Exhibit 10.22
EMPLOYMENT AND NONCOMPETITION AGREEMENT
THIS AGREEMENT is entered into by and between National TechTeam, Inc.
(the "Company"), and Xxxxxxx X. Xxxxx, Xx. (the "Executive"), effective as of
August 9, 2001.
1. Employment Period. The Company hereby agrees to employ the
Executive, and the Executive hereby agrees to remain in the
employ of the Company subject to the terms and conditions of
this Agreement, for the period commencing on August 9, 2001 (the
"Commencement Date") and ending when terminated as provided
herein (the "Employment Period").
2. Terms of Employment.
a) Position and Duties.
(i) During the Employment Period, the Executive
shall serve as Company's President and Chief
Executive Officer.
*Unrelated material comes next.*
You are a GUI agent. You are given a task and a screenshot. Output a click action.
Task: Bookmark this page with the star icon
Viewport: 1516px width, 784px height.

Executive shall report to the
Chairman of the Company's Board of Directors
(the "Board").
(ii) During the Employment Period, Executive agrees
to devote his full attention and time to the
business and affairs of the Company and to use
the Executive's best efforts to: (A) perform
such responsibilities in a professional manner,
(B) promote the interests of the Company and its
subsidiaries, (C) discharge the executive and
administrative duties, not inconsistent with his
position, as may be reasonably assigned to him
by the Board, and (D) serve, without additional
compensation, as a director of the Company.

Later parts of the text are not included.